HdO : Smart ? Dans le sens d’intelligent ? D’élégant ?

Nick Waterhouse : Non, non, rien de tout ça ! Je crois qu’ils ne me trouvaient pas assez « sauvage », par rapport à ce qu’ils imaginaient de ma musique. Je crois qu’à l’écoute de mon disque, pas mal de gens s’attendaient à quelque chose de beaucoup plus rock’n roll.

Nick Waterhouse © Franck Altmeyer

HdO : Pourtant Time’s all gone a un son souvent live, assez rugueux, physique…

Nick Waterhouse : Oui, car pour moi c’était la manière la plus appropriée de m’exprimer. En fait, je crois que certains décalages de perception sont liés à la mythologie de l’attitude rock’n roll. Je me demande même parfois si certaines personnes, projetées par miracle à un concert de Jerry Lee Lewis en 1955, ne le trouveraient pas ennuyeux ! Mais c’est trop facile de réaliser un faux disque soul et d’éclater les charts avec ça. Ce n’est pas du tout ce que je voulais : je désirais quelque chose de plus subtil, de plus sensible, qui me ressemble

HdO : Je sais que tu n’aimes pas trop qu’on te parle de tes influences, mais à l’écoute de ton disque, impossible de faire l’impasse sur cette question. On sent forcément ta passion pour la musique, pour les musiques. Quels sont les artistes qui ont été importants pour toi ?

Nick Waterhouse © Franck Altmeyer

Nick Waterhouse : J’aime avant tout les formes d’art qui procurent ce que l’auteur anglais Colin Wilson désigne par le terme de peak experience, un moment où l’esprit s’ouvre enfin complètement. Certains appelleraient ça une « épiphanie ». Dans l’un de ses essais, Wilson évoque également la peinture impressionniste qui, soudain, insensiblement, change de registre pour plonger dans l’abstraction. Il m’arrive de percevoir cela dans des chansons, par exemple dans Baby Please Don’t Go de Them, ou dans les sessions outtakes du Pet Sounds des Beach Boys. C’est pour moi la conjonction parfaite entre la mélodie, la rythmique et les sentiments. Quelque chose de chatoyant qui m’attire irrésistiblement, comme chez Johnny Guitar Watson ou Young Jessie, par exemple. J’aime les choses très simples et complexes en même temps…

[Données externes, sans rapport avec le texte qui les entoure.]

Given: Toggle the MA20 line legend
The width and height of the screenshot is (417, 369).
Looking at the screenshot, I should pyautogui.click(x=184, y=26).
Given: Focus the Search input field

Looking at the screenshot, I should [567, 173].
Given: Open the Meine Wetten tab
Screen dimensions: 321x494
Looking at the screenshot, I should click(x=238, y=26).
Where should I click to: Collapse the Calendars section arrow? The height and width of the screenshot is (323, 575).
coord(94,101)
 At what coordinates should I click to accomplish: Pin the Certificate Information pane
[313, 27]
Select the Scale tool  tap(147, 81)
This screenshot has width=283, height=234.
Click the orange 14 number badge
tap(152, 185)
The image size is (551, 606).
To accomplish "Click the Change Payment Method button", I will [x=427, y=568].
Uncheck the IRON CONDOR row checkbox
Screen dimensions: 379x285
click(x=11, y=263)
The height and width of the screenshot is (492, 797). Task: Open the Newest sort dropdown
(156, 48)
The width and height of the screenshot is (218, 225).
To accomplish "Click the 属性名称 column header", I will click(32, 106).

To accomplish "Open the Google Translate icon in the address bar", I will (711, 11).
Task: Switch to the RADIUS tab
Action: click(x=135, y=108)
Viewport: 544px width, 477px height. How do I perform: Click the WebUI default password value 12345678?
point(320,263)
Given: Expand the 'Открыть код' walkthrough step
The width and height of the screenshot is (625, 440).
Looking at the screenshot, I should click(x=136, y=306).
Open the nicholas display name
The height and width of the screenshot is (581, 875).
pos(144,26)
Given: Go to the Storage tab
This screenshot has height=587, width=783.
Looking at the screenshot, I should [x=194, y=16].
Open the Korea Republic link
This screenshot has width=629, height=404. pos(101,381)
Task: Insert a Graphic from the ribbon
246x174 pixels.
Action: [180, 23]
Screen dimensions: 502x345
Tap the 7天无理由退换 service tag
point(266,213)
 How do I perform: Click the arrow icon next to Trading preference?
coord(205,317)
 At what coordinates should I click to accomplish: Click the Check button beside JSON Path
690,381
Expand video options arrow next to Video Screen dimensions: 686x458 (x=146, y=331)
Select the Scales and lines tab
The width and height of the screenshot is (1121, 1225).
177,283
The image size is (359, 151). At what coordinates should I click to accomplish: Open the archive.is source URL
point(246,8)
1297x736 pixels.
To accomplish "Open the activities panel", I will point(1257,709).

HdO : Sans vouloir pour autant sonner comme ces artistes ?

Nick Waterhouse © Franck Altmeyer

Nick Waterhouse : Non, surtout pas ! C’est probablement ce qui m’a poussé plus jeune à m’intéresser à autre chose, à étudier la littérature. Je me suis également intéressé au journalisme après mes études, mais je crois qu’au fond j’essayais surtout de me persuader que la musique n’était pas si importante que ça pour moi, que je pourrais vivre sans, et… me voilà (sourire) !

HdO : Tu citais Them il y a quelques instants et je ne peux m’empêcher de penser au tournant « littéraire » qu’a pris ensuite Van Morrison, avec Astral Weeks, par exemple…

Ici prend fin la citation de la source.